A Full Example
Let’s put some meat on these bones. Suppose that you’re interested in the relationship between body weight and LDL cholesterol levels. You have a simple, straightforward hypothesis that, other things being equal, there is a direct relationship between a person’s body weight and his or her LDL level. To take advantage of the tools that quap gives you, you’ll need an alist, one that looks something like the following code:
library(rethinking) adult.weight <- read.csv("Sample Weight Data.csv")
The read.csv statement attempts to open the file named Sample Weight Data.csv in the working directory. You can include the file’s path in the argument to read.csv; if you handle it that way, keep in mind that R uses forward slashes, not back slashes, to delimit folder names in file addresses. Or, you could save the data file in what you know to be R’s current working directory.

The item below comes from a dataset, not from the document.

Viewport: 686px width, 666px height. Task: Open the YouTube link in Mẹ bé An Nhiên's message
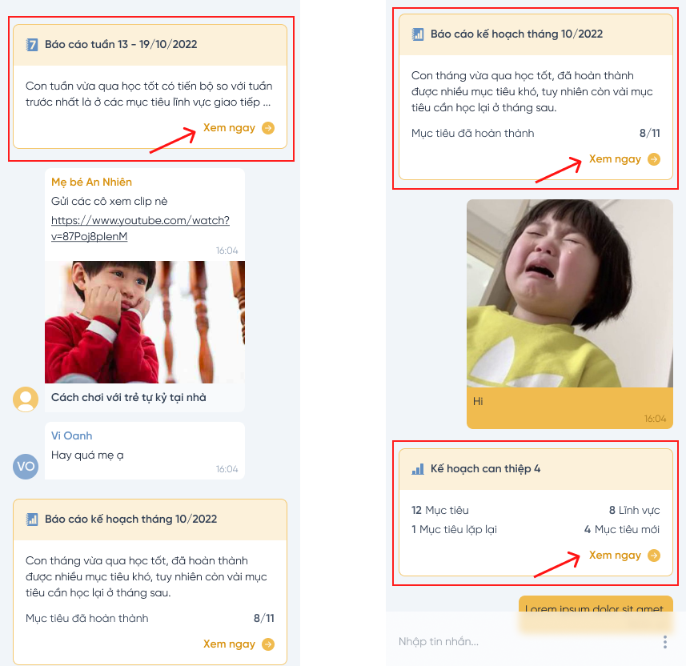coord(140,228)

sample.mean.wt <- mean(adult.weight$Weight) ldl.model <- quap( alist( LDL ~ dnorm( mu , st.dev.wt ) , mu <- alpha + beta *( adult.weight$Weight - sample.mean.wt ) ,
I have given these two variables in mu’s definition the names of alpha and beta, because that’s how they are normally referred to in the literature on simple (i.e., not multiple: only one predictor) regression: alpha is the intercept and beta is the regression coefficient.

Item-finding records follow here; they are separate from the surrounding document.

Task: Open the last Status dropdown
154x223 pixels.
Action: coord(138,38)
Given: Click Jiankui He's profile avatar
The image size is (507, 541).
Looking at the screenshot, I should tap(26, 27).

Now we need to establish the central tendency and the spread of the alpha and beta priors. We can tell quap that alpha, the equation’s intercept, has a mean of 20 and a standard deviation of 20:
alpha ~ dnorm( 20 , 20 ) ,
and that beta, the regression coefficient, has a mean of 0 and a standard deviation of 1:
beta ~ dnorm( 0 , 1 ) ,
and that the standard deviation of body weight follows a uniform distribution with a mean of 0 and its own standard deviation of 50:
st.dev.wt ~ dunif( 0 , 50 ) ) , data = adult.weight) precis(ldl.model)
And you’ll need a set of observations that are stored in the csv file Sample Weight Data.csv. They are temporarily stored by R in the structure named adult.weight. Here are the first few observations in adult.weight. Note that the first row of the csv file contains field names. The read.csv’s header argument is set to True when the table’s first row contains one fewer field name than the table’s number of columns. (This is often true when the first column contains row numbers but is not the case here.)
Weight |
LDL |
165 |
37 |
118 |
48 |
114 |
61 |
117 |
55 |
108 |
33 |
And here are the results of running the code, shown in precis form:
> precis(ldl.model) |
||||
mean |
sd |
5.50% |
94.50% |
|
alpha |
58.27 |
1.63 |
55.6 |
60.8 |
beta |
0.06 |
0.07 |
-0.03 |
0.2 |
st.dev.wt |
11.53 |
1.16 |
9.68 |
13.38 |
You can compare R’s results to Excel’s by running LINEST. The LINEST function (entered normally in current Excel versions, by selecting a single cell and using Enter rather than Ctrl+Shift+Enter) is
=LINEST(B2:B51,A2:A51-AVERAGE(A2:A51),,TRUE)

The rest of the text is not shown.